─── Stored data ───

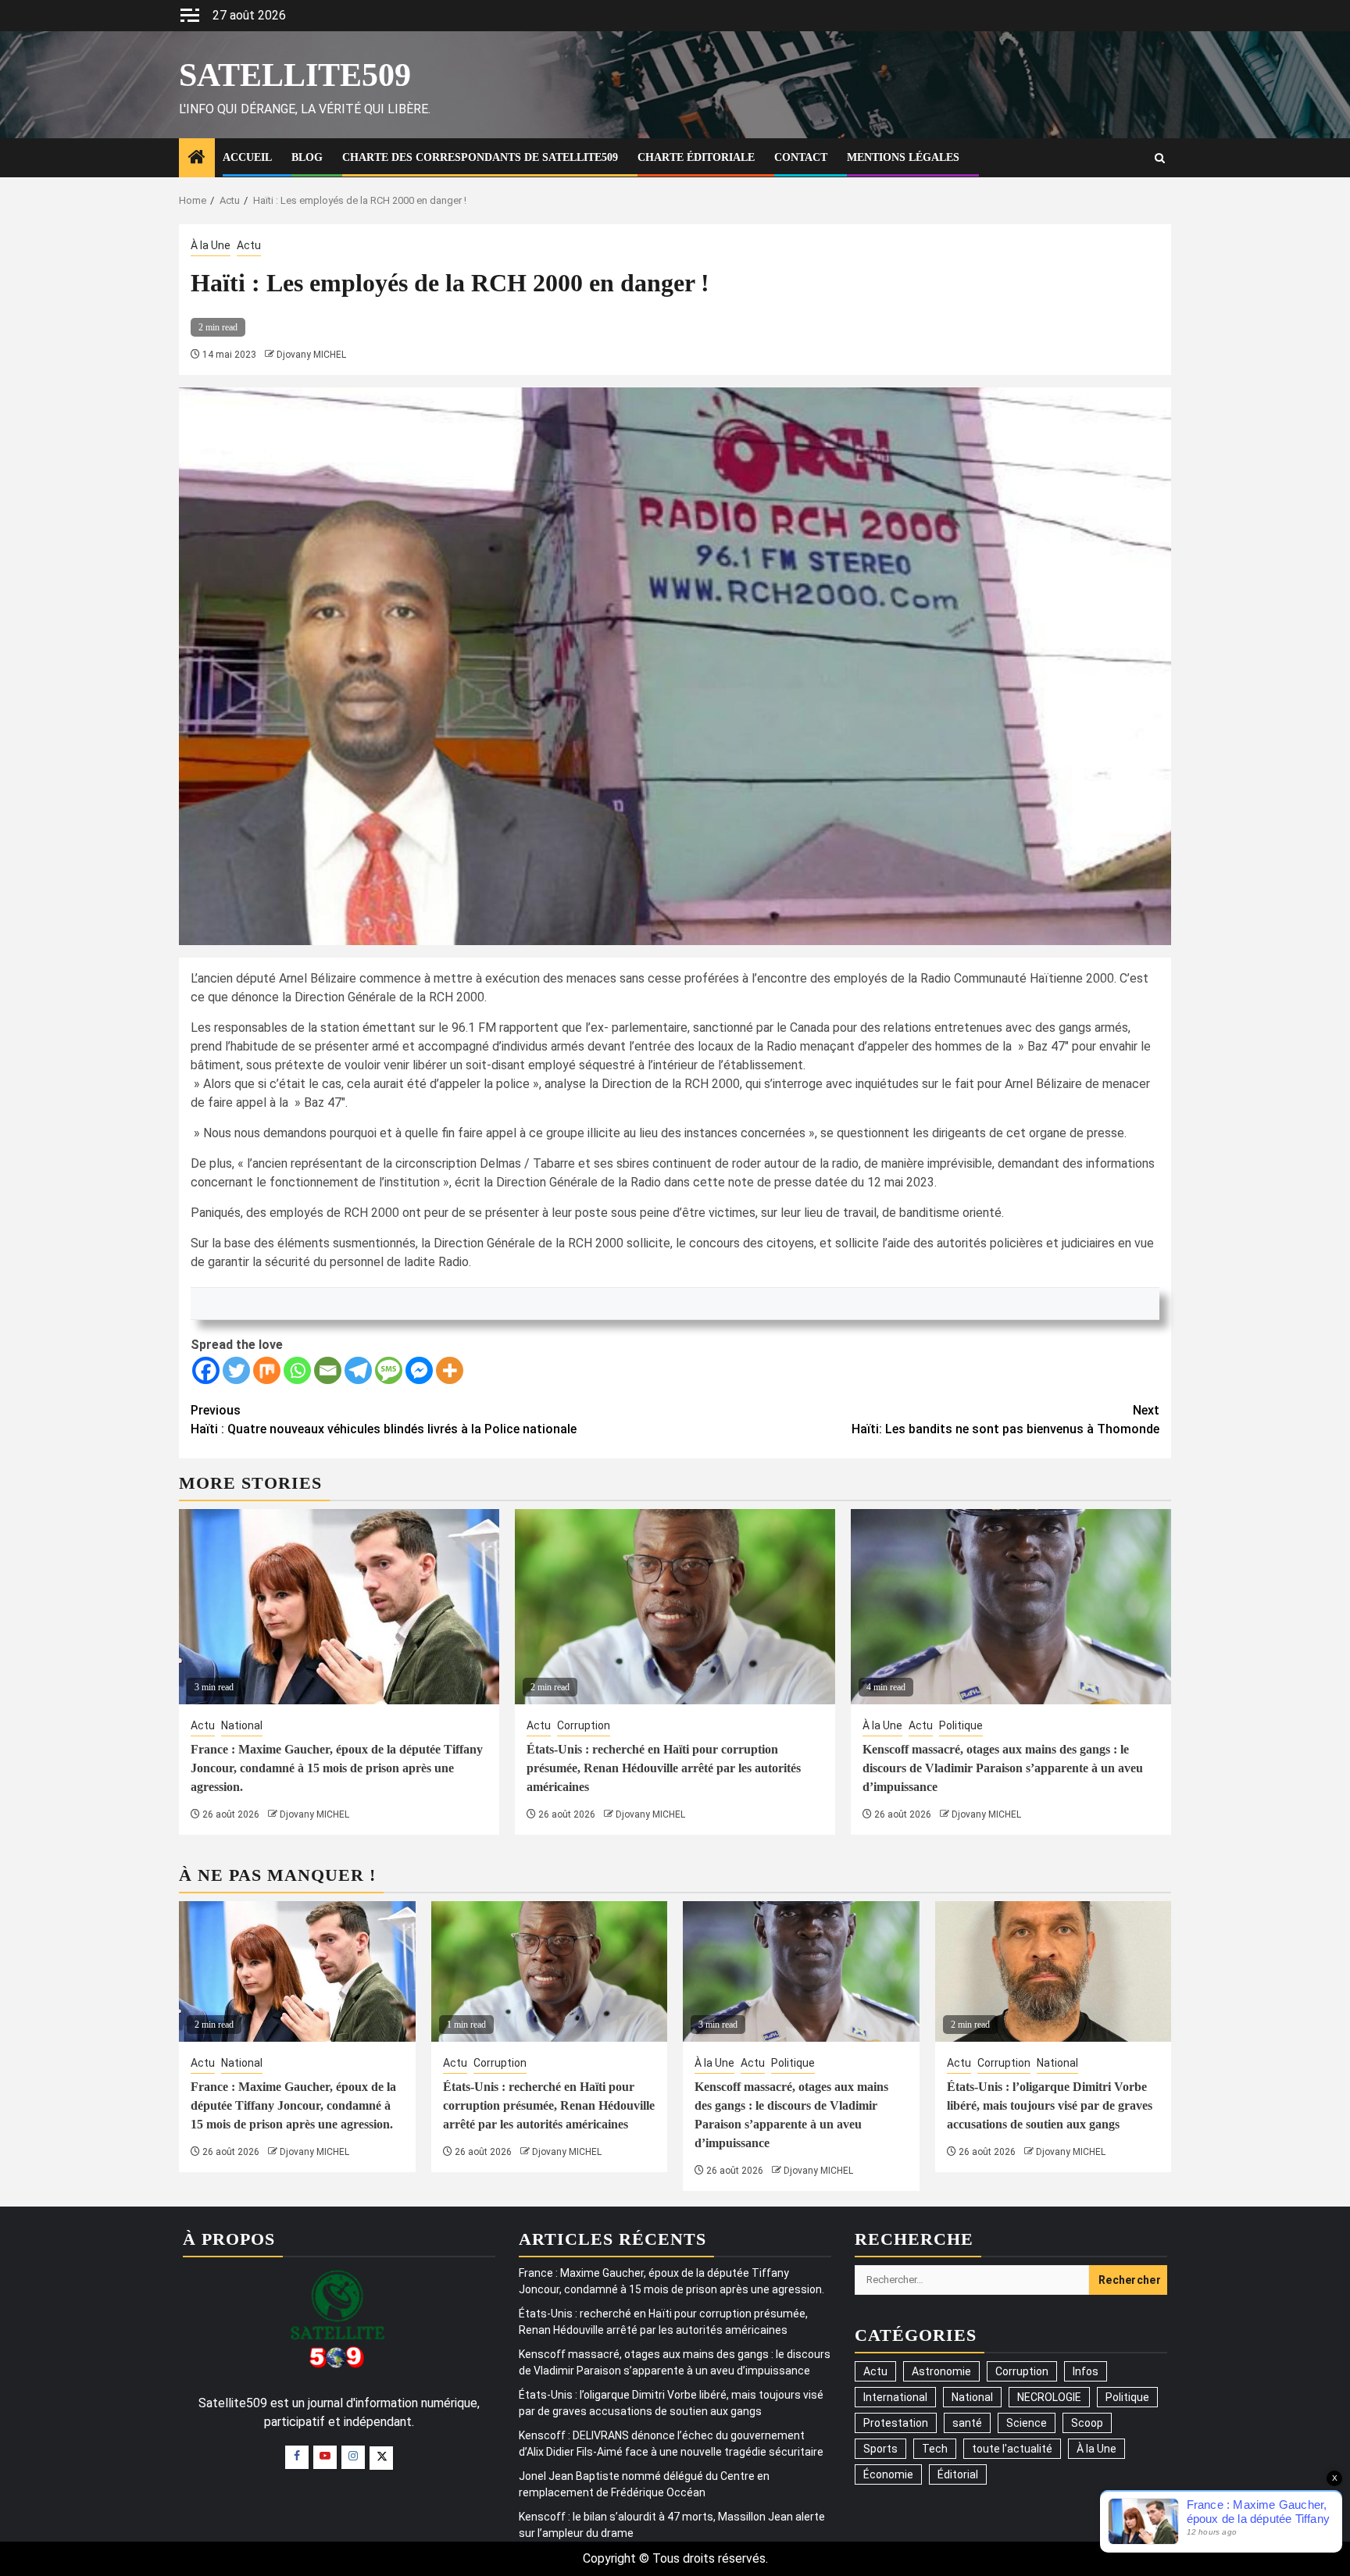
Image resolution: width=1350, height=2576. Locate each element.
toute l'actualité (1012, 2448)
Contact (800, 157)
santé (967, 2423)
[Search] (1160, 158)
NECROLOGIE (1049, 2397)
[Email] (327, 1370)
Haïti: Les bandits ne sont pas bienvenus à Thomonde (1005, 1419)
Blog (307, 157)
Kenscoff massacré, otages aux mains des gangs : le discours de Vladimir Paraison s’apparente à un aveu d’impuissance (1002, 1768)
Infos (1085, 2371)
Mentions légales (903, 157)
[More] (449, 1370)
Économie (888, 2474)
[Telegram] (358, 1370)
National (241, 1725)
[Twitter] (236, 1370)
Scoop (1087, 2423)
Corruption (583, 1725)
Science (1026, 2423)
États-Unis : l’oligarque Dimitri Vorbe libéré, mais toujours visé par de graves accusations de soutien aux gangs (1049, 2105)
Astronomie (941, 2371)
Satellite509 (295, 75)
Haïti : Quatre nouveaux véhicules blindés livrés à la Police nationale (384, 1419)
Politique (961, 1725)
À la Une (210, 245)
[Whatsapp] (297, 1370)
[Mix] (266, 1370)
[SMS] (388, 1370)
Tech (935, 2448)
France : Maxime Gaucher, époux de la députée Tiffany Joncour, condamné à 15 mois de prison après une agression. (337, 1768)
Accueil (247, 157)
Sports (880, 2448)
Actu (249, 245)
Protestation (895, 2423)
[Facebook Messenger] (419, 1370)
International (895, 2397)
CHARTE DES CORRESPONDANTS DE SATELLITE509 (480, 157)
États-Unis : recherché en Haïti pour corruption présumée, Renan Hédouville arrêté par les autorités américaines (664, 1768)
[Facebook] (206, 1370)
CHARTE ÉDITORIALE (696, 157)
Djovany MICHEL (311, 354)
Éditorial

───

## What is required:
None of the pictures should appear; copy the rest of the material above exactly.

## Your response:
Image resolution: width=1350, height=2576. Locate each element.
toute l'actualité (1012, 2448)
Contact (800, 157)
santé (967, 2423)
[Search] (1160, 158)
NECROLOGIE (1049, 2397)
[Email] (327, 1370)
Haïti: Les bandits ne sont pas bienvenus à Thomonde (1005, 1419)
Blog (307, 157)
Kenscoff massacré, otages aux mains des gangs : le discours de Vladimir Paraison s’apparente à un aveu d’impuissance (1002, 1768)
Infos (1085, 2371)
Mentions légales (903, 157)
[More] (449, 1370)
Économie (888, 2474)
[Telegram] (358, 1370)
National (241, 1725)
[Twitter] (236, 1370)
Scoop (1087, 2423)
Corruption (583, 1725)
Science (1026, 2423)
États-Unis : l’oligarque Dimitri Vorbe libéré, mais toujours visé par de graves accusations de soutien aux gangs (1049, 2105)
Astronomie (941, 2371)
Satellite509 (295, 75)
Haïti : Quatre nouveaux véhicules blindés livrés à la Police nationale (384, 1419)
Politique (961, 1725)
À la Une (210, 245)
[Whatsapp] (297, 1370)
[Mix] (266, 1370)
[SMS] (388, 1370)
Tech (935, 2448)
France : Maxime Gaucher, époux de la députée Tiffany Joncour, condamné à 15 mois de prison après une agression. (337, 1768)
Accueil (247, 157)
Sports (880, 2448)
Actu (249, 245)
Protestation (895, 2423)
[Facebook Messenger] (419, 1370)
International (895, 2397)
CHARTE DES CORRESPONDANTS DE SATELLITE509 (480, 157)
États-Unis : recherché en Haïti pour corruption présumée, Renan Hédouville arrêté par les autorités américaines (664, 1768)
[Facebook] (206, 1370)
CHARTE ÉDITORIALE (696, 157)
Djovany MICHEL (311, 354)
Éditorial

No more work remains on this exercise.